DATA FOR PROCESSING:
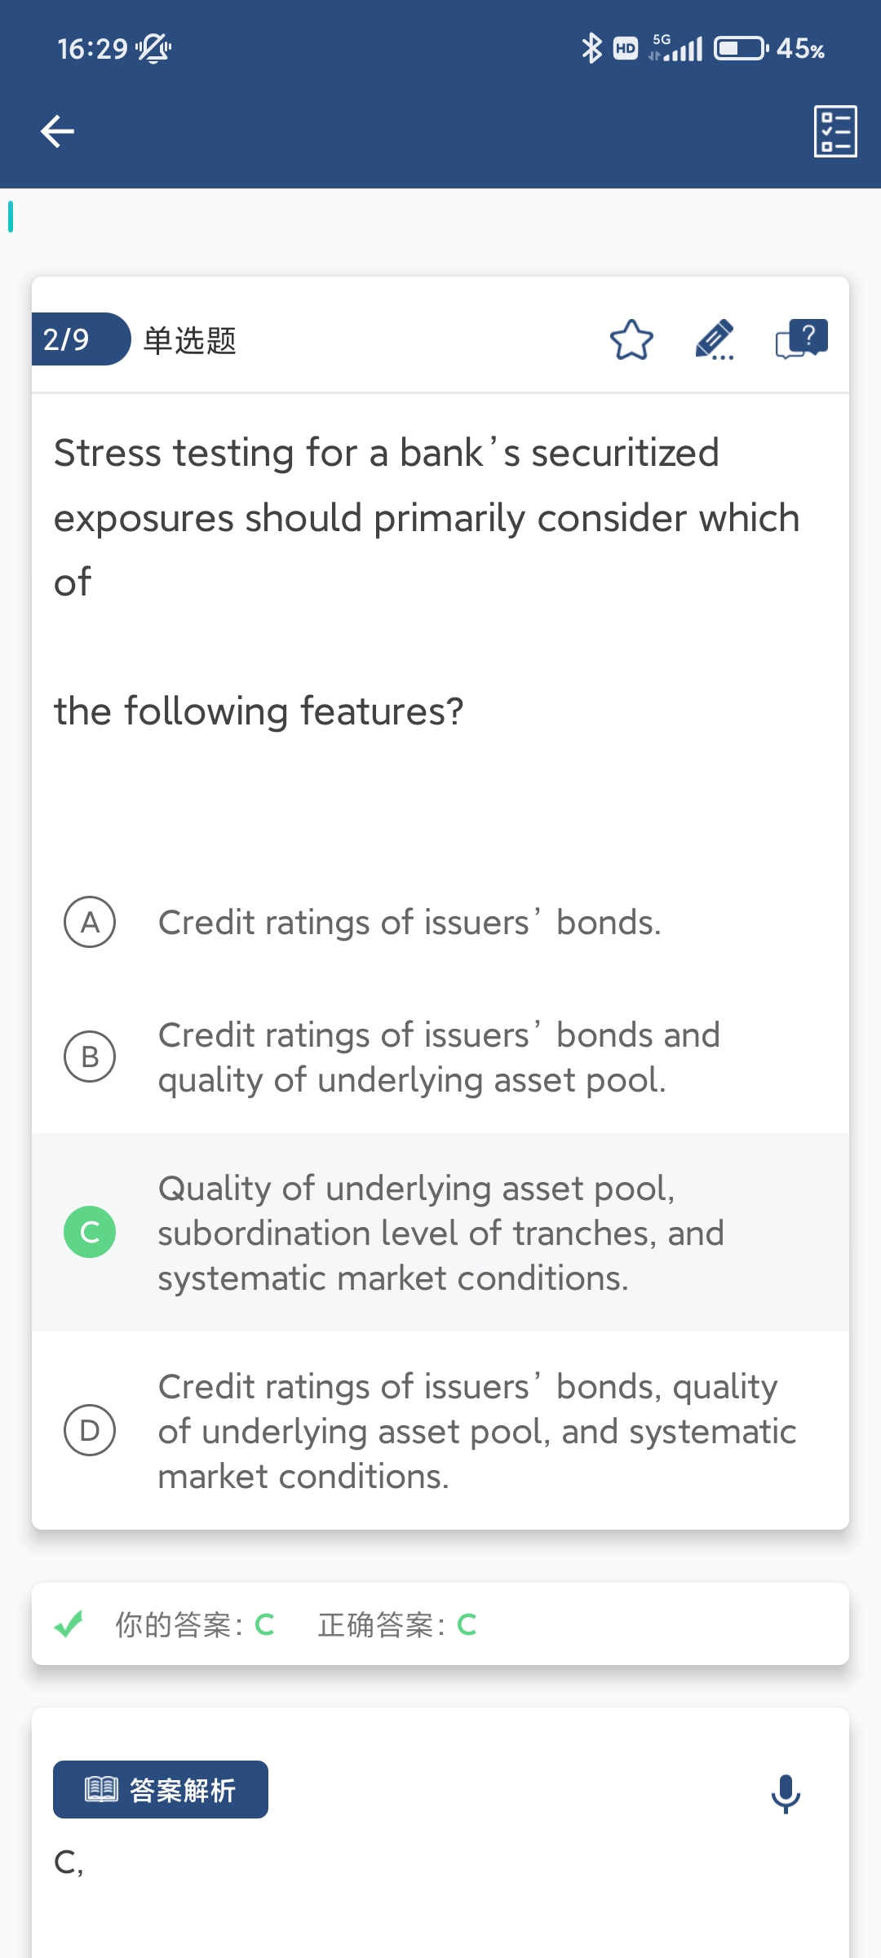Select option B radio circle
This screenshot has height=1958, width=881.
click(x=90, y=1057)
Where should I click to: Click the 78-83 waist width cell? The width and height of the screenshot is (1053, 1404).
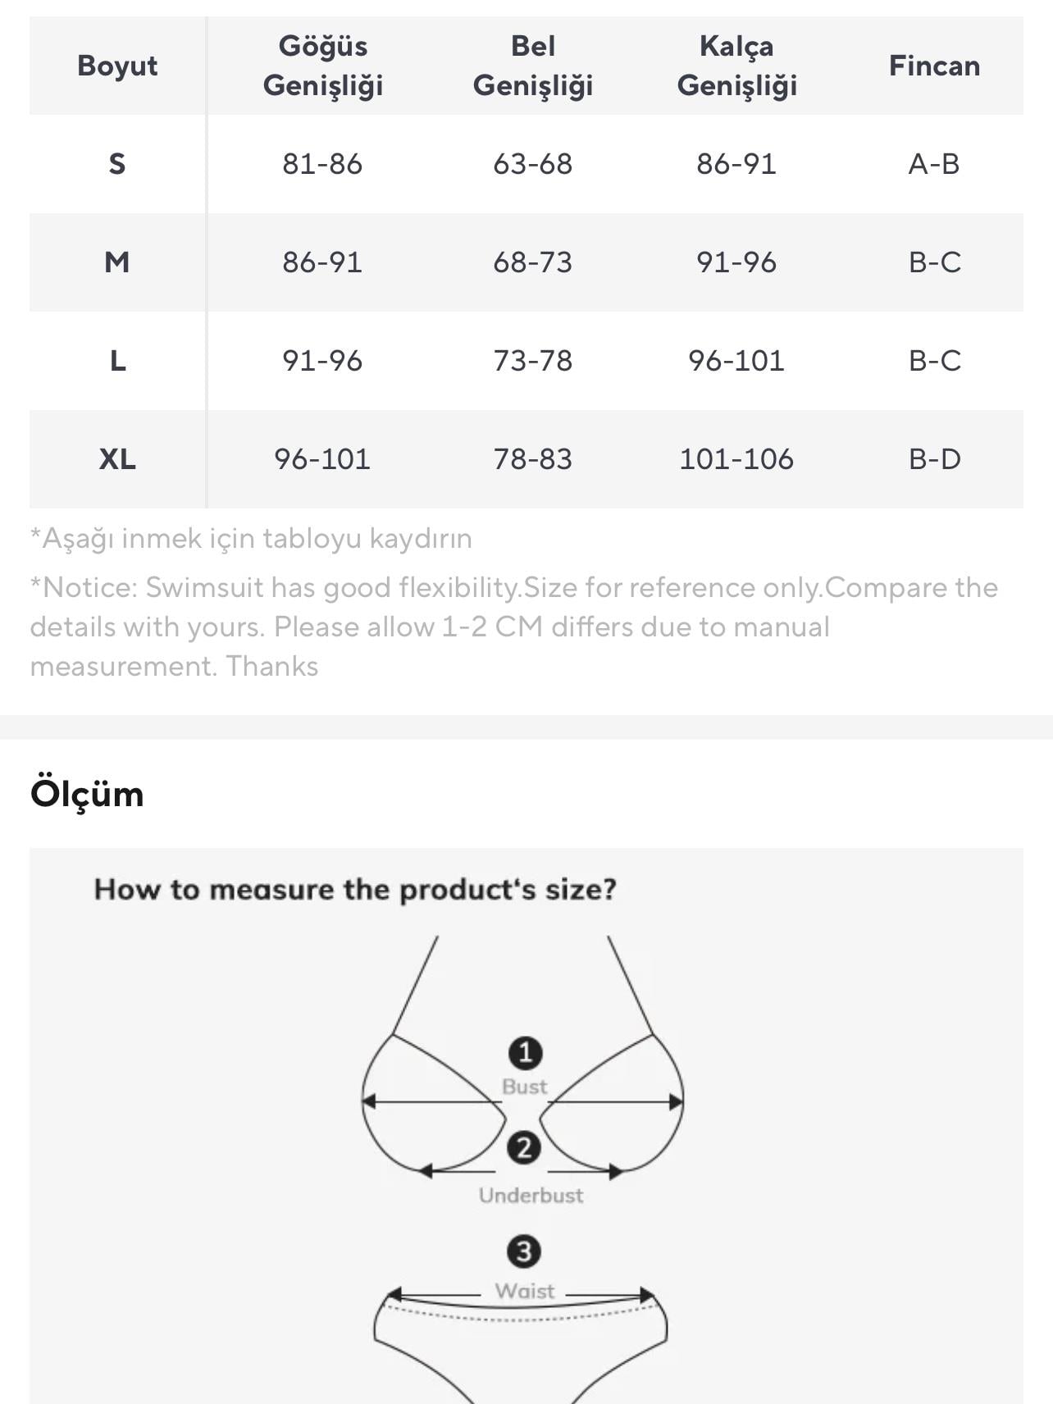coord(533,459)
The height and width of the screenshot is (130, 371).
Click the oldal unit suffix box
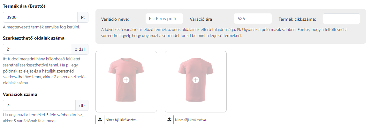point(80,49)
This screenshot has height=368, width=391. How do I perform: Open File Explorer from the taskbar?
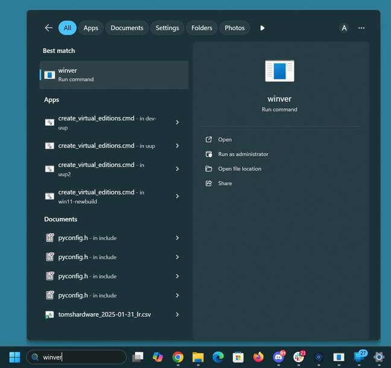pyautogui.click(x=198, y=357)
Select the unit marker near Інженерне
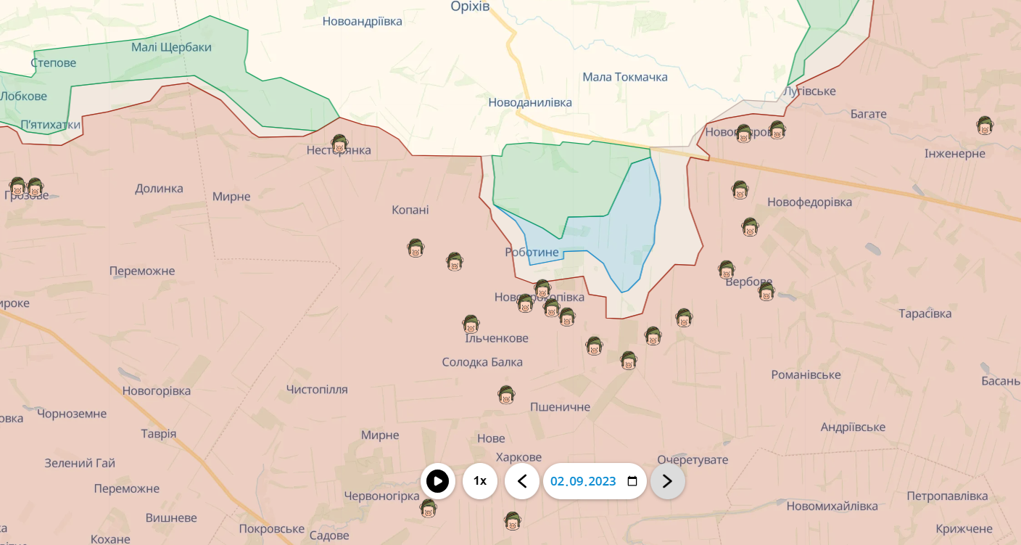Viewport: 1021px width, 545px height. coord(985,126)
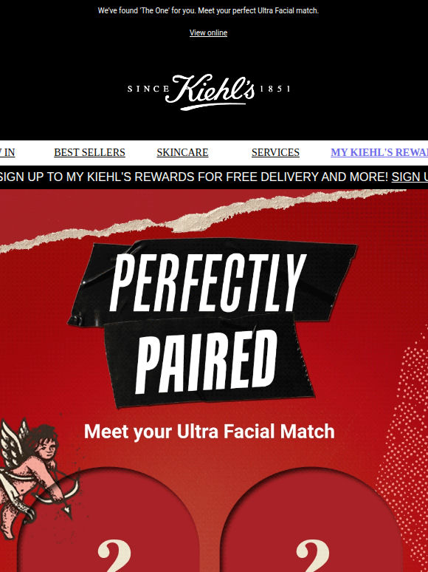Image resolution: width=428 pixels, height=572 pixels.
Task: Click the Kiehl's script logo
Action: point(210,92)
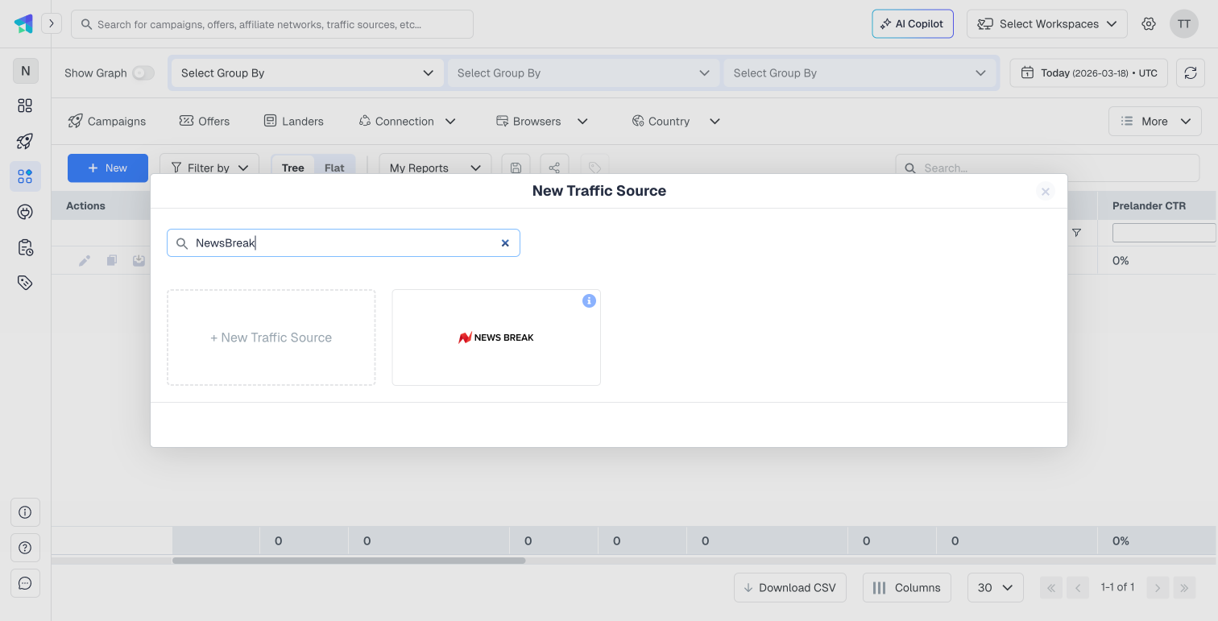Toggle the Show Graph switch

143,72
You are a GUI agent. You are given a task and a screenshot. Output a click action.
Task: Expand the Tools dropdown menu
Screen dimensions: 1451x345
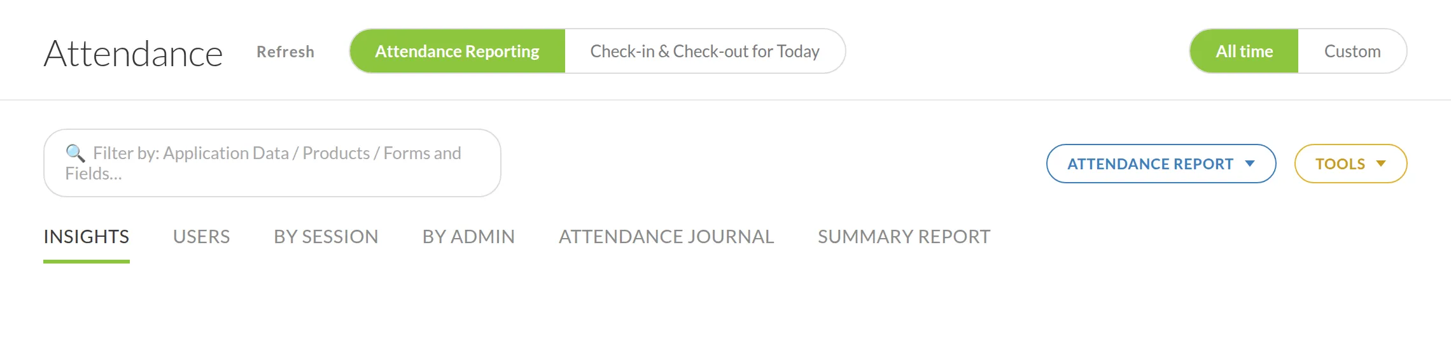point(1350,164)
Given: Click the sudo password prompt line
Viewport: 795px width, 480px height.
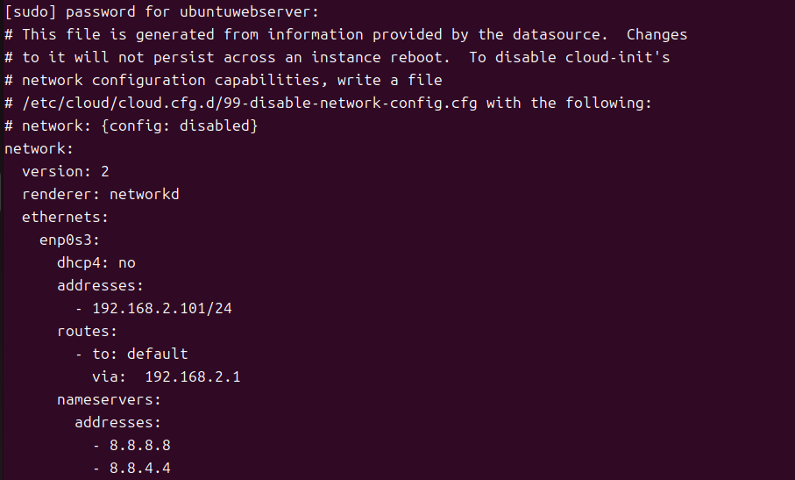Looking at the screenshot, I should [x=162, y=11].
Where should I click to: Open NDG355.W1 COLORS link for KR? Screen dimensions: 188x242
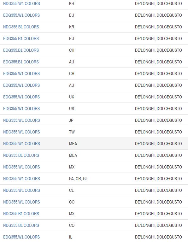(21, 3)
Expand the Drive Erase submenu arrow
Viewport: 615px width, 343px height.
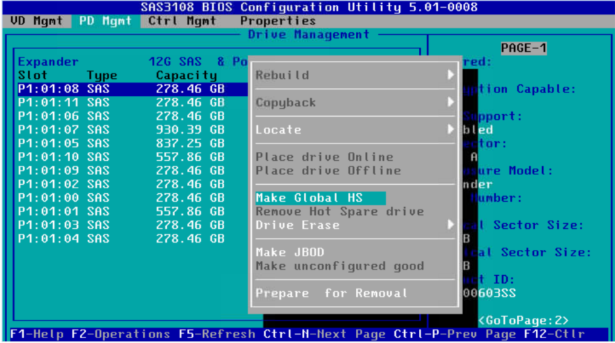click(x=451, y=225)
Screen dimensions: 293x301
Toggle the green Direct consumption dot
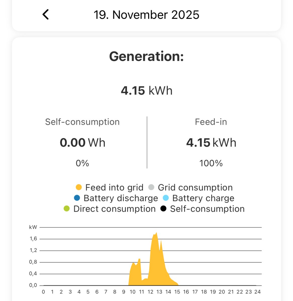(67, 209)
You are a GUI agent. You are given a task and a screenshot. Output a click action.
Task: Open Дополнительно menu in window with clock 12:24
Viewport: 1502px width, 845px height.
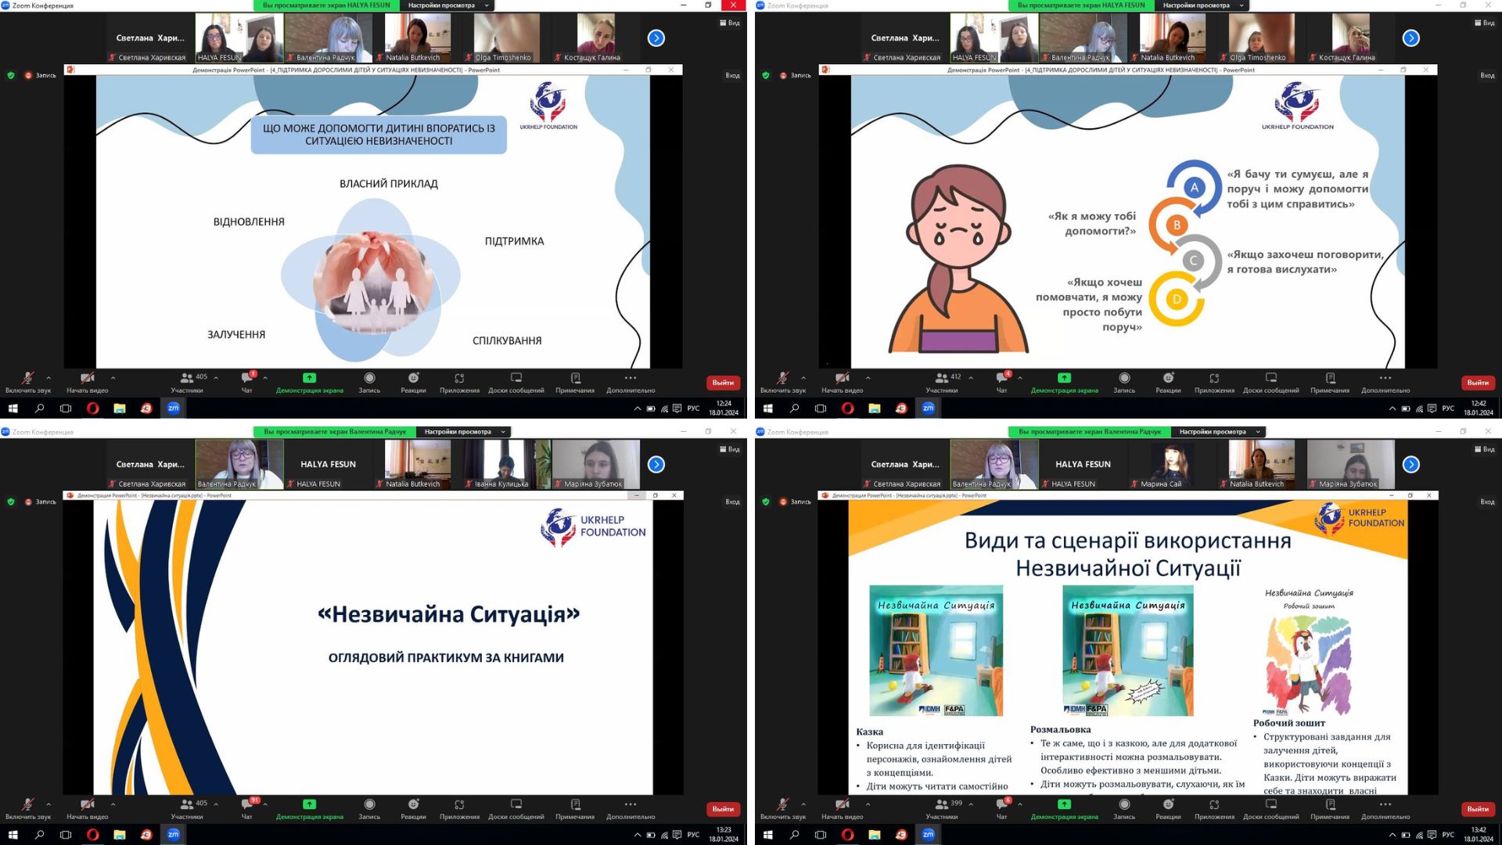pos(631,381)
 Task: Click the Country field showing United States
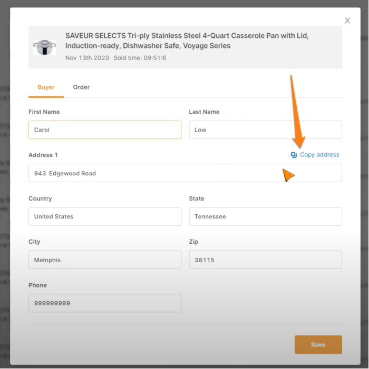105,216
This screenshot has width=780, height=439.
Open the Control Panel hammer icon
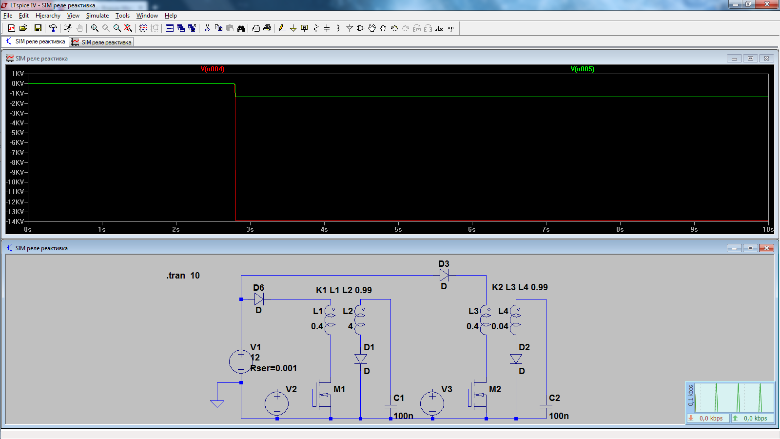click(x=53, y=28)
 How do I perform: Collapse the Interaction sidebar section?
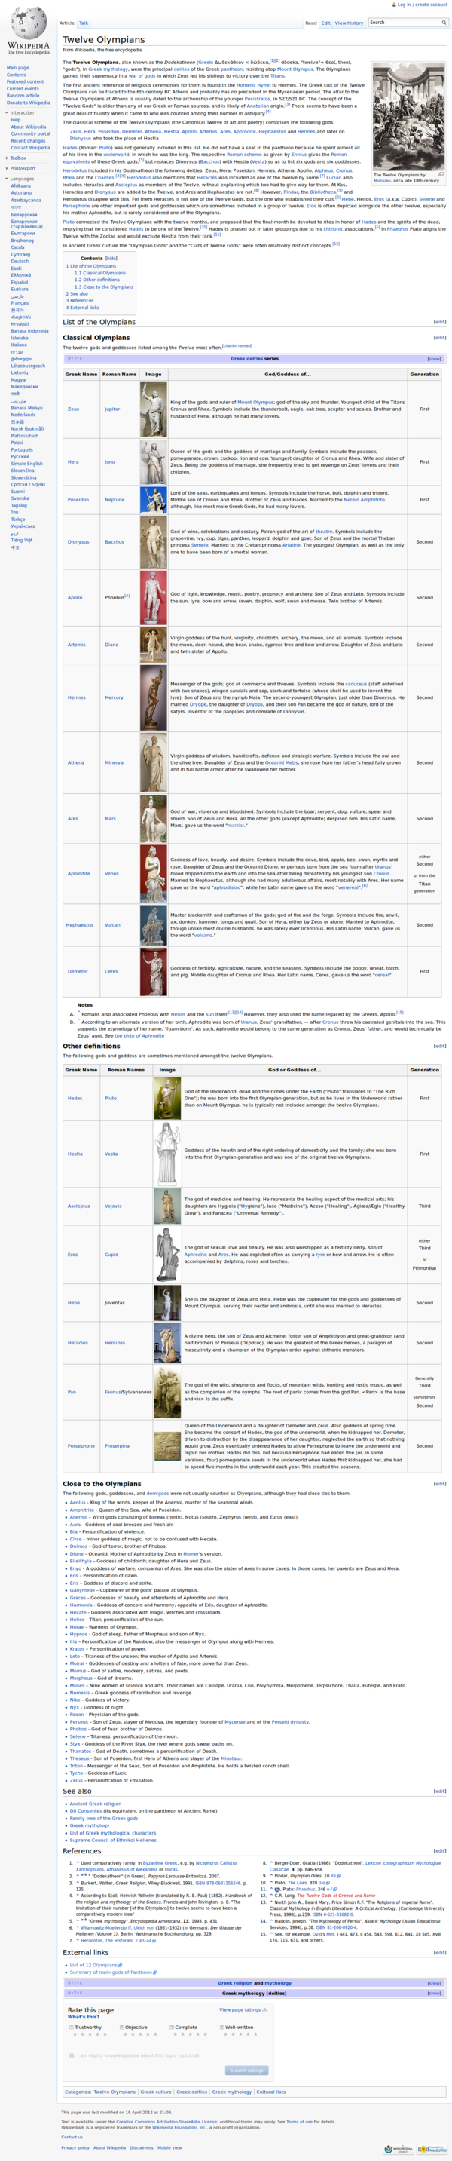click(x=22, y=112)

GOAL: Copy every line of the items above word for word, leaving out the pictures.

RESULT FOR THIS EXERCISE:
Select option B radio circle
This screenshot has height=1958, width=881.
click(x=90, y=1057)
Where should I click to: Click the 78-83 waist width cell? The width and height of the screenshot is (1053, 1404).
coord(533,459)
The height and width of the screenshot is (130, 371).
Click the oldal unit suffix box
point(80,49)
This screenshot has height=368, width=391. How do I perform: Open File Explorer from the taskbar?
pyautogui.click(x=198, y=357)
Select the unit marker near Інженерне
Viewport: 1021px width, 545px height. coord(985,126)
Image resolution: width=428 pixels, height=572 pixels.
Task: Click the Kiehl's script logo
Action: point(210,92)
Toggle the Show Graph switch

143,72
You are a GUI agent. You are given a task and a screenshot. Output a click action.
Task: Expand the Tools dropdown menu
Screen dimensions: 1451x345
point(1350,164)
Given: Click the sudo password prompt line
Viewport: 795px width, 480px height.
Looking at the screenshot, I should [x=162, y=11].
Where should I click to: Open NDG355.W1 COLORS link for KR? Screen dimensions: 188x242
(21, 3)
Expand the Drive Erase submenu arrow
Viewport: 615px width, 343px height.
click(x=451, y=225)
Screen dimensions: 293x301
Toggle the green Direct consumption dot
(67, 209)
You are a GUI agent. You are given a task and a screenshot. Output a click action.
Task: Open Дополнительно menu in window with clock 12:24
Viewport: 1502px width, 845px height.
pos(631,381)
 Task: Click the Country field showing United States
105,216
This screenshot has width=780, height=439.
Open the Control Panel hammer icon
click(x=53, y=28)
 How do I perform: Collapse the Interaction sidebar section?
click(x=22, y=112)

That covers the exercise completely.